RADIUM: Predicting and Repairing End-to-End Robot Failures using Gradient-Accelerated Sampling

Massachusetts Institute of Technology
A block diagram illustrating our approach.


An overview of our approach for closed-loop rare-event prediction, which efficiently predicts and repairs failures in autonomous systems. Our framework alternates between failure prediction and repair sub-solvers, which use a simulated environment to efficiently sample failures and repaired policies. We use differentiable rendering and simulation to accelerate our method with end-to-end gradients, but we also propose a gradient-free implementation.

Supplementary Video

Abstract

Before autonomous systems can be deployed in safety-critical applications, we must be able to understand and verify the safety of these systems. For cases where the risk or cost of real-world testing is prohibitive, we propose a simulation-based framework for a) predicting ways in which an autonomous system is likely to fail and b) automatically adjusting the system's design and control policy to preemptively mitigate those failures. Existing tools for failure prediction struggle to search over high-dimensional environmental parameters, cannot efficiently handle end-to-end testing for systems with vision in the loop, and provide little guidance on how to mitigate failures once they are discovered.

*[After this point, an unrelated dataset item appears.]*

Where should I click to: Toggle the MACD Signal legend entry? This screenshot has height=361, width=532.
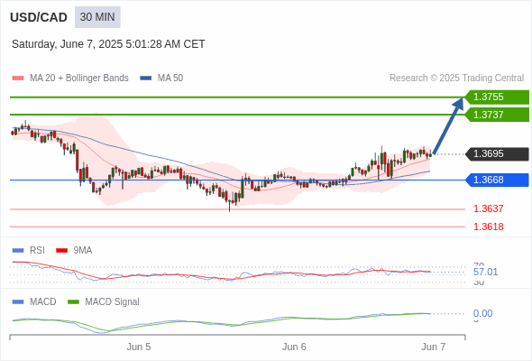click(104, 301)
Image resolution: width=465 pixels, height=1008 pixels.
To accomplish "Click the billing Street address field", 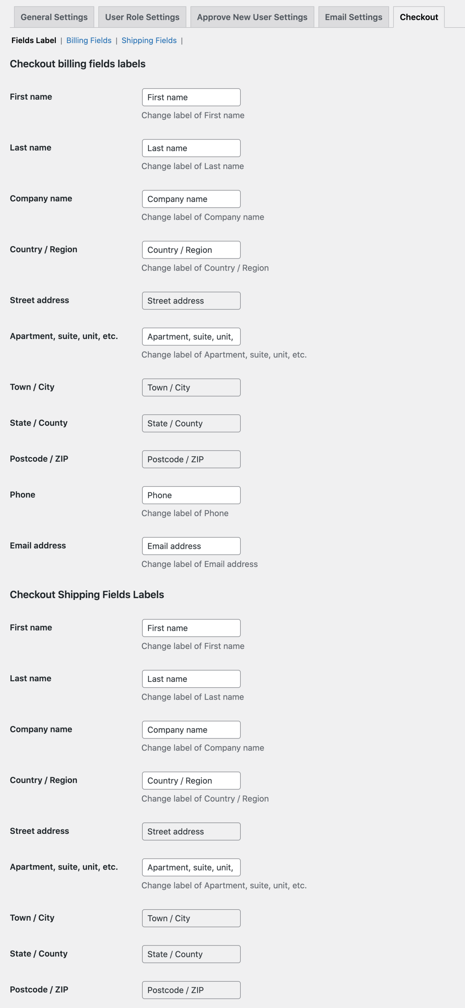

We approach this problem through the lens of approximate Bayesian inference and use differentiable simulation and rendering for efficient failure case prediction and repair. For cases where a differentiable simulator is not available, we provide a gradient-free version of our algorithm, and we include a theoretical and empirical evaluation of the trade-offs between gradient-based and gradient-free methods. We apply our approach on a range of robotics and control problems, including optimizing search patterns for robot swarms, UAV formation control, and robust network control. Compared to optimization-based falsification methods, our method predicts a more diverse, representative set of failure modes, and we find that our use of differentiable simulation yields solutions that have up to 10x lower cost and requires up to 2x fewer iterations to converge relative to gradient-free techniques. In hardware experiments, we find that repairing control policies using our method leads to a 5x robustness improvement.